Entries for locating words and elements
━━━━━━━━━━━━━━━━
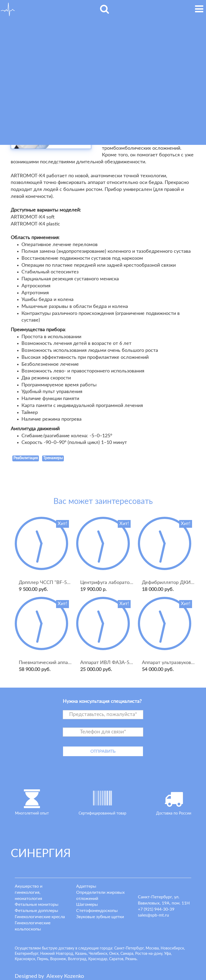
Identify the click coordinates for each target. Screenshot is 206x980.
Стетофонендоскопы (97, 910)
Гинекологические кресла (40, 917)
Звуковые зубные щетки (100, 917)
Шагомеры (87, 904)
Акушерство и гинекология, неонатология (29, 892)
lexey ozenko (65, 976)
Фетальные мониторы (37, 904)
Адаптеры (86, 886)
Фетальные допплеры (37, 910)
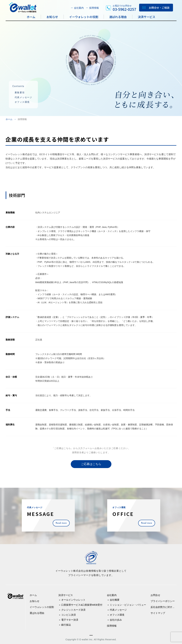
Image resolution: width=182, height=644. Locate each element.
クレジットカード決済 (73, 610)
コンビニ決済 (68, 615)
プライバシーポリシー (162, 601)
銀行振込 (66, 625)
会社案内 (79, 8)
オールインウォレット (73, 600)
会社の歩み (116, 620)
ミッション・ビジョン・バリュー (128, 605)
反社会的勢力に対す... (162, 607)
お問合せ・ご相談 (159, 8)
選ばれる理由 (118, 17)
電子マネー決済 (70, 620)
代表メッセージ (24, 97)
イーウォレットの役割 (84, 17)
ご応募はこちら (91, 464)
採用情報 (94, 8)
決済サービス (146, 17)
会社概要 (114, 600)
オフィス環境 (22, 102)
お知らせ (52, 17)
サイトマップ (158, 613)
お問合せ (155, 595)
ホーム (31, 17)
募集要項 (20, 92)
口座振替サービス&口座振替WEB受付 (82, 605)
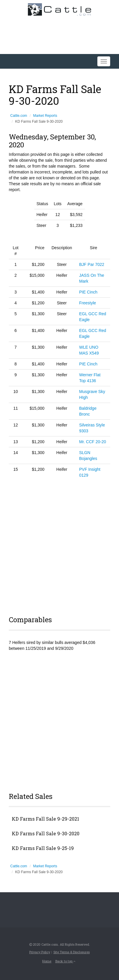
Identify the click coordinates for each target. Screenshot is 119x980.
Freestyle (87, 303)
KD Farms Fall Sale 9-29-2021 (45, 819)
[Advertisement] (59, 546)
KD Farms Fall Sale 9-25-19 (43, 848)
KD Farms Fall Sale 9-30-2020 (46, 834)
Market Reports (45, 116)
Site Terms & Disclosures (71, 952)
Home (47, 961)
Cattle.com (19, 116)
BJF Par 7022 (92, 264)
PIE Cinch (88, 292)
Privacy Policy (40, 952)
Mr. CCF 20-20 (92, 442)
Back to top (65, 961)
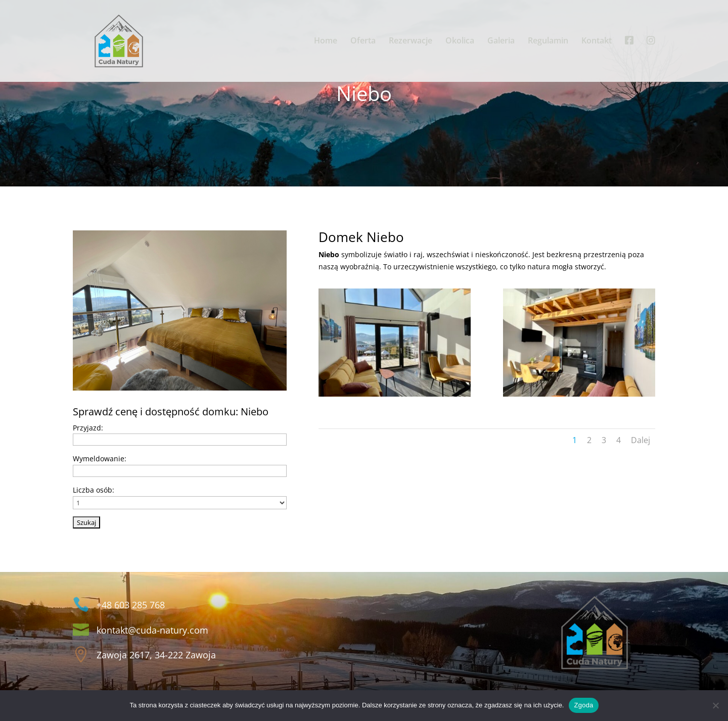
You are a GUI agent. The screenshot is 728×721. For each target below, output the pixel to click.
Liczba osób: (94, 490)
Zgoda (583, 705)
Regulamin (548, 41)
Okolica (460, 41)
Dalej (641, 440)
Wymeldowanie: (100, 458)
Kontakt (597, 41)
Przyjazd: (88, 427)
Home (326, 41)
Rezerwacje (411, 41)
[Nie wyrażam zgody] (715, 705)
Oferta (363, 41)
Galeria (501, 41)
━━━━━━━━━━━━━━━━
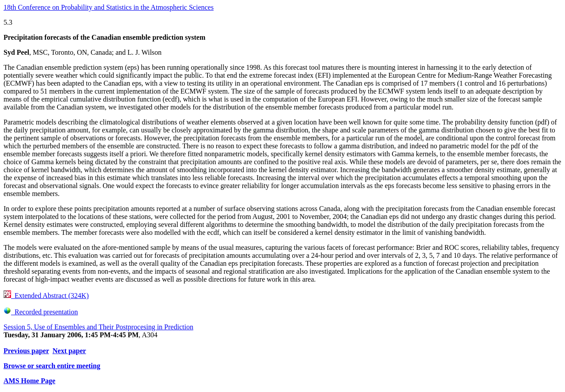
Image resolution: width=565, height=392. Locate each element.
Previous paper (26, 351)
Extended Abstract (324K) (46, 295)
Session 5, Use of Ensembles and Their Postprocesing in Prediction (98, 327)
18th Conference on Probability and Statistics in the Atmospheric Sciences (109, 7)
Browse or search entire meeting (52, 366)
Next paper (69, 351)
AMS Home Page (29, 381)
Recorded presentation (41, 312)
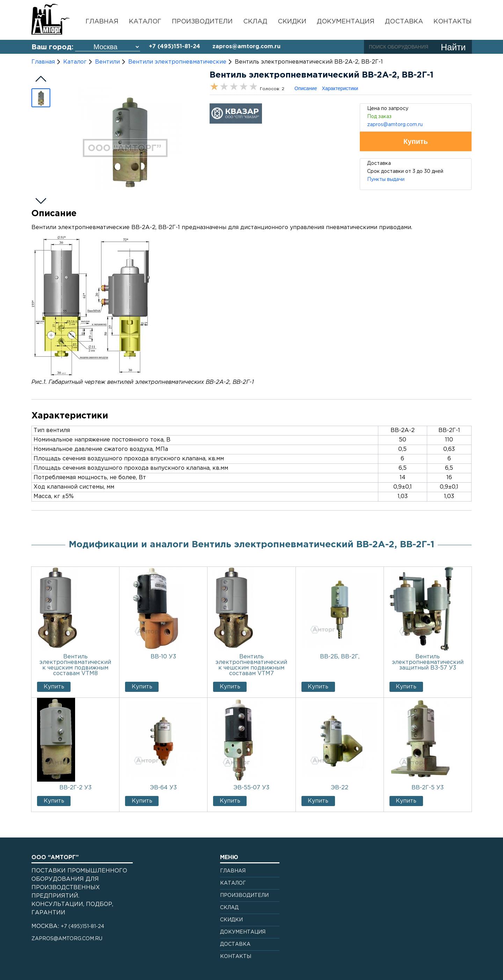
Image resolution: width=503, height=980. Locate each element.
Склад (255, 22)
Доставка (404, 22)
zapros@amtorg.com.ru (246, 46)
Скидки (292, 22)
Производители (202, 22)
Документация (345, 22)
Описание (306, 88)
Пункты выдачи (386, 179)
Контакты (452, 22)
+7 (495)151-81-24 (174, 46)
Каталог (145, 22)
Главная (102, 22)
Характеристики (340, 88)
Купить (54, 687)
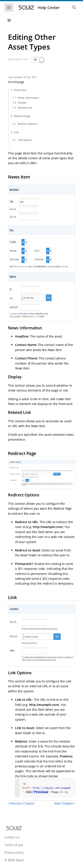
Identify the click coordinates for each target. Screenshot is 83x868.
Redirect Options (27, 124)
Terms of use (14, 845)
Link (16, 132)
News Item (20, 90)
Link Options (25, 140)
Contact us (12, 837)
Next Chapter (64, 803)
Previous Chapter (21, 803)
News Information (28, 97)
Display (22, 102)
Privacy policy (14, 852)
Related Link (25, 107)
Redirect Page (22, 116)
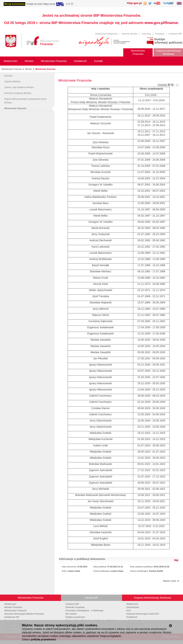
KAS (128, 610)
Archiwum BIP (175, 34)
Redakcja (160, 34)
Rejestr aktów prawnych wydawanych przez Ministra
━━━━━━━━━━━━━━━━
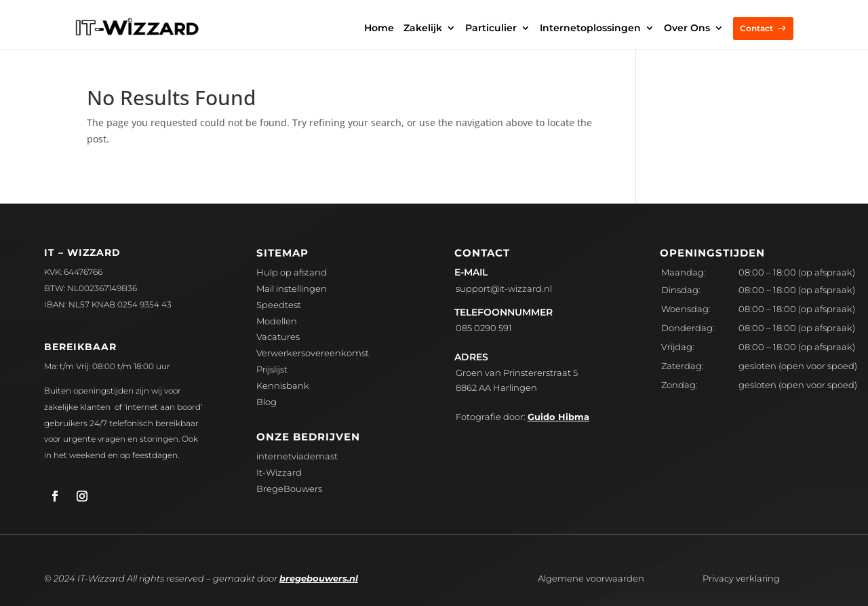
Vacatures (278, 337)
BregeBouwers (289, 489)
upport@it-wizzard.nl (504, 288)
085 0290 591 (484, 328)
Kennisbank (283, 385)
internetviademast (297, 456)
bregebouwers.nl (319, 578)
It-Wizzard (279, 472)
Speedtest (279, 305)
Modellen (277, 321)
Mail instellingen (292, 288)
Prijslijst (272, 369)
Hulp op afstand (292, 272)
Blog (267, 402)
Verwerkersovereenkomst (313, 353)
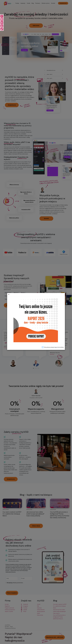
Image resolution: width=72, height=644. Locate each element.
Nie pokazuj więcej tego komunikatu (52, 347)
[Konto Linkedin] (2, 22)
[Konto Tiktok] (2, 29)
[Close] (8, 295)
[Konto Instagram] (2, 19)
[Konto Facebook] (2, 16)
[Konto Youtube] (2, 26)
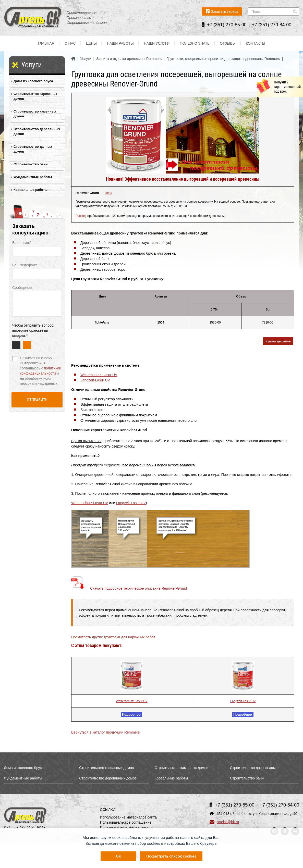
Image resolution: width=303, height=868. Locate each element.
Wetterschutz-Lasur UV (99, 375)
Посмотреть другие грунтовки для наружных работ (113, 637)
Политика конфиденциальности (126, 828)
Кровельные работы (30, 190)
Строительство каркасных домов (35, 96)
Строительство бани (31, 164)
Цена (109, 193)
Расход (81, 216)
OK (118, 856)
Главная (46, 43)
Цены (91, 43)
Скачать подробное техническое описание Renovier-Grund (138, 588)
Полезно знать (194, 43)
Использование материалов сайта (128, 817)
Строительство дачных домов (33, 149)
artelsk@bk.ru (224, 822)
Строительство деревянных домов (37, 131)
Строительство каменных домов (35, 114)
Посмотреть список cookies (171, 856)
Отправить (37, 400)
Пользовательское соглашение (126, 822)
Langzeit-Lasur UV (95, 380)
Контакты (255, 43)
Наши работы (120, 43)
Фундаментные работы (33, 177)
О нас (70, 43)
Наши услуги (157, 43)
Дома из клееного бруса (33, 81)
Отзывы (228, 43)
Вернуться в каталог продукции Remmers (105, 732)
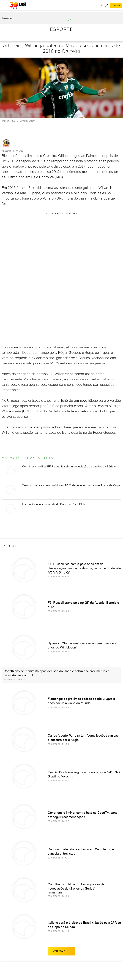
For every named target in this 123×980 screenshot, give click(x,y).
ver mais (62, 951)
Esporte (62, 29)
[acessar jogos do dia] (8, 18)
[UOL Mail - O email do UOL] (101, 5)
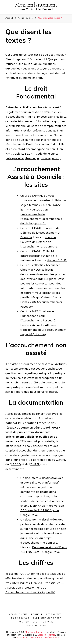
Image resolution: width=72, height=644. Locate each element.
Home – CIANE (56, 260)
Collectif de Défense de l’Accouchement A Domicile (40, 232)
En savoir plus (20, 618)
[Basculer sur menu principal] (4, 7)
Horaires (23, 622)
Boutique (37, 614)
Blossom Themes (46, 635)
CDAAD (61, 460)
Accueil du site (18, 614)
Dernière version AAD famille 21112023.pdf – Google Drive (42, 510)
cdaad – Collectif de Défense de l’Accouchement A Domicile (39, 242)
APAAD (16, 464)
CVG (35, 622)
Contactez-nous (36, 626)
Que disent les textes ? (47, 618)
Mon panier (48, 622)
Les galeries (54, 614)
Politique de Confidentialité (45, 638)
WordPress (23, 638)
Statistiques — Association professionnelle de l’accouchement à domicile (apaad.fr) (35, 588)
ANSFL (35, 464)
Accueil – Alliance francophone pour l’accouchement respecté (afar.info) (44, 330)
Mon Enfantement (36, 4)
━━━━━━━━━━━━━━━━
Challenge
Write out the material word for word, starting at the line that has "Screenshot is 206x980." and ending with the line that has "Oferta (363, 41)", including both of those lines. Leave the pictures out.

Task solution
Identify the click coordinates for each target. Screenshot is 206x980.
Стетофонендоскопы (97, 910)
Гинекологические кресла (40, 917)
Звуковые зубные щетки (100, 917)
Шагомеры (87, 904)
Акушерство и гинекология, неонатология (29, 892)
lexey ozenko (65, 976)
Фетальные мониторы (37, 904)
Адаптеры (86, 886)
Фетальные допплеры (37, 910)
Image resolution: width=182, height=644. Locate each element.
クレジットカード決済 (73, 610)
コンビニ決済 (68, 615)
プライバシーポリシー (162, 601)
銀行振込 (66, 625)
会社案内 (79, 8)
オールインウォレット (73, 600)
会社の歩み (116, 620)
ミッション・ビジョン・バリュー (128, 605)
反社会的勢力に対す... (162, 607)
お問合せ・ご相談 (159, 8)
選ばれる理由 (118, 17)
電子マネー決済 (70, 620)
代表メッセージ (24, 97)
イーウォレットの役割 (84, 17)
ご応募はこちら (91, 464)
採用情報 (94, 8)
決済サービス (146, 17)
会社概要 (114, 600)
オフィス環境 (22, 102)
お知らせ (52, 17)
サイトマップ (158, 613)
お問合せ (155, 595)
ホーム (31, 17)
募集要項 (20, 92)
口座振替サービス&口座振替WEB受付 (82, 605)
Identify the click coordinates for each target. Screenshot is 119x980.
Freestyle (87, 303)
KD Farms Fall Sale 9-29-2021 (45, 819)
[Advertisement] (59, 546)
KD Farms Fall Sale 9-25-19 (43, 848)
KD Farms Fall Sale 9-30-2020 (46, 834)
Market Reports (45, 116)
Site Terms & Disclosures (71, 952)
Home (47, 961)
Cattle.com (19, 116)
BJF Par 7022 (92, 264)
PIE Cinch (88, 292)
Privacy Policy (40, 952)
Mr. CCF 20-20 (92, 442)
Back to top (65, 961)
You are a GUI agent. The screenshot is 728×721. For each target below, output the pixel to click.
Liczba osób: (94, 490)
Zgoda (583, 705)
Regulamin (548, 41)
Okolica (460, 41)
Dalej (641, 440)
Wymeldowanie: (100, 458)
Kontakt (597, 41)
Przyjazd: (88, 427)
Home (326, 41)
Rezerwacje (411, 41)
[Nie wyrażam zgody] (715, 705)
Oferta (363, 41)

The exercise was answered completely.